Material for this exercise
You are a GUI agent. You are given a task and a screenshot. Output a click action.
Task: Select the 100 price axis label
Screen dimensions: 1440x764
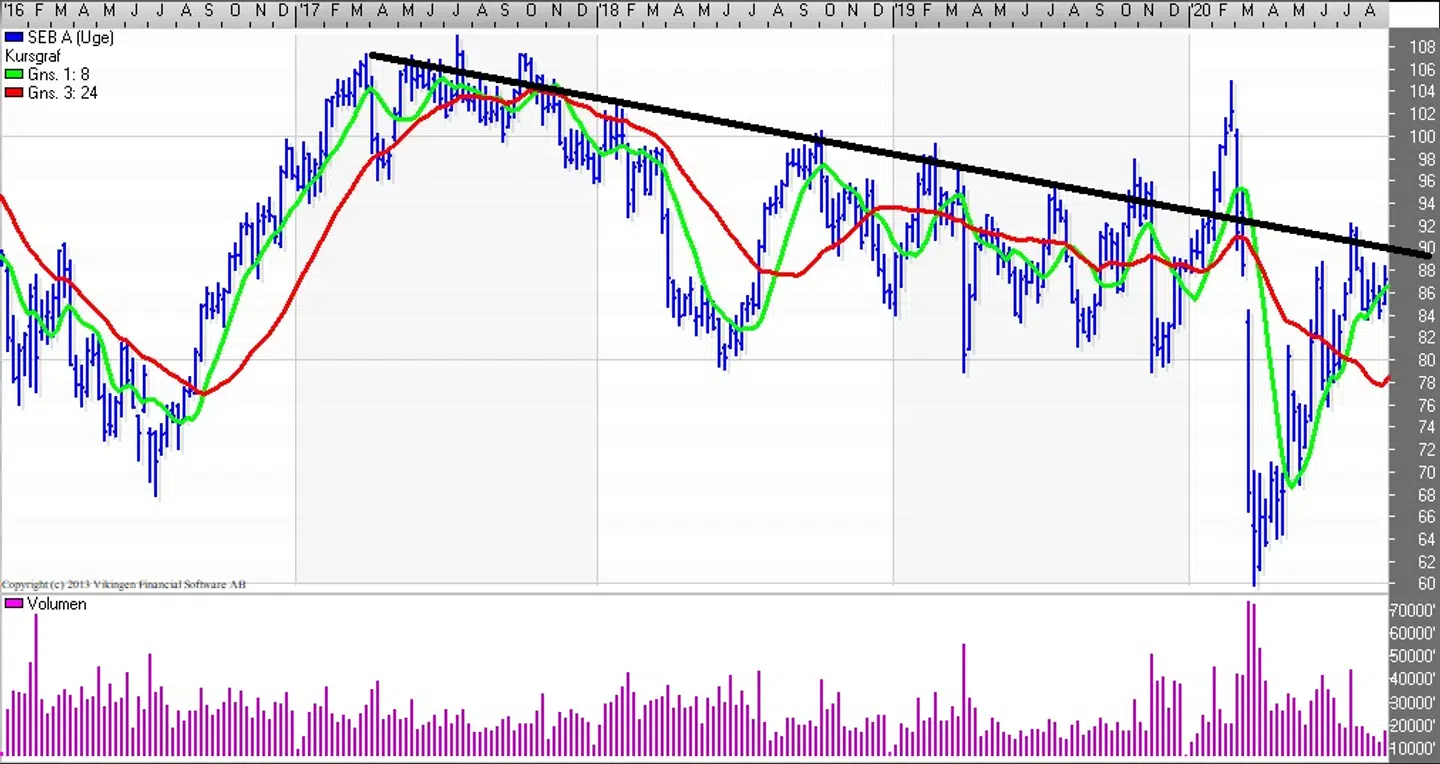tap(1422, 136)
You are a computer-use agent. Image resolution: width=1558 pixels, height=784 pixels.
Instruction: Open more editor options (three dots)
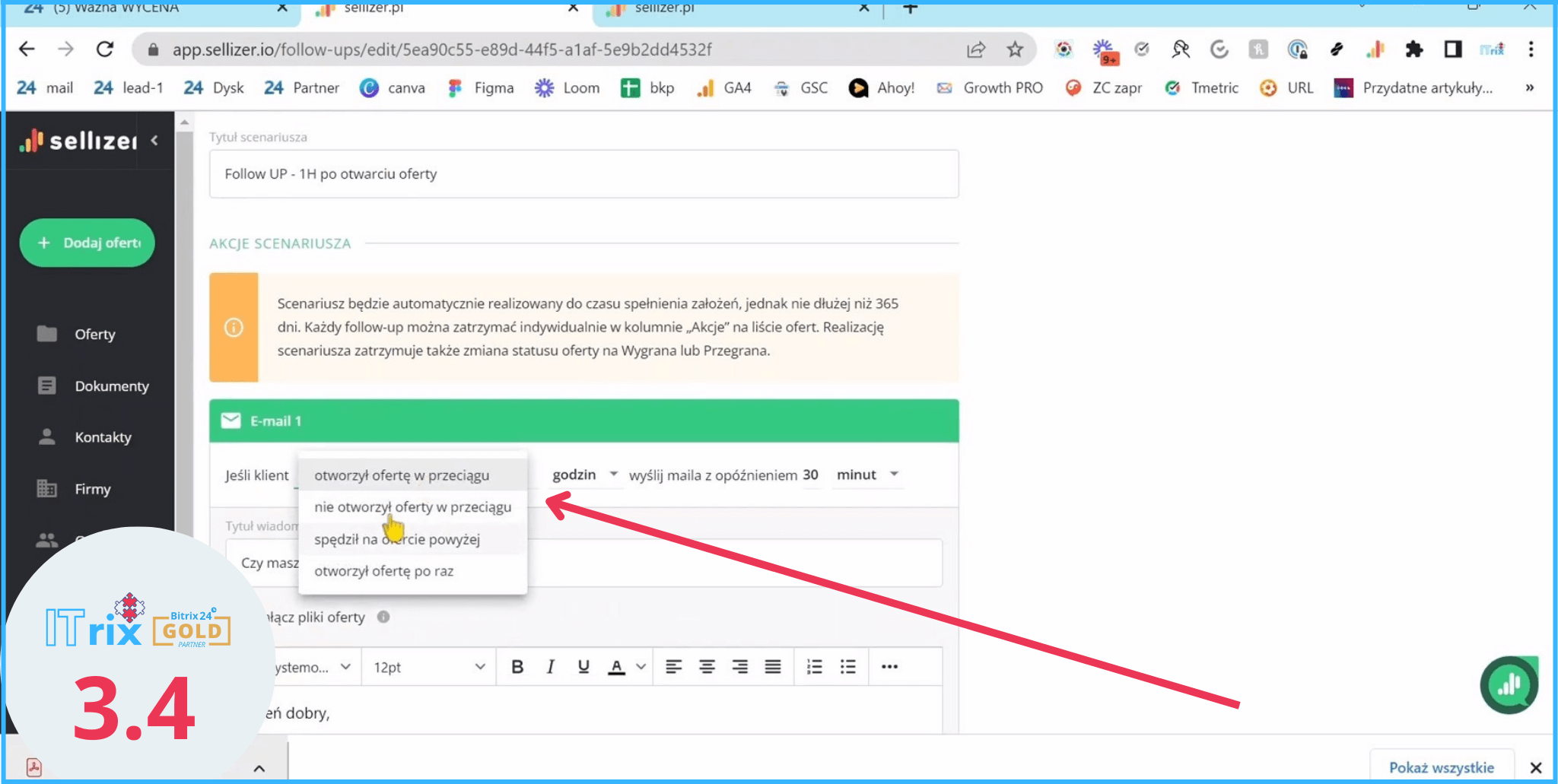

To do
Find each line in the records holding the string "agent" and show it.

Written answer
You are a GUI agent. You are given a task and a screenshot. Output a click action.
You are a computer-use agent. Image resolution: width=1558 pixels, height=784 pixels.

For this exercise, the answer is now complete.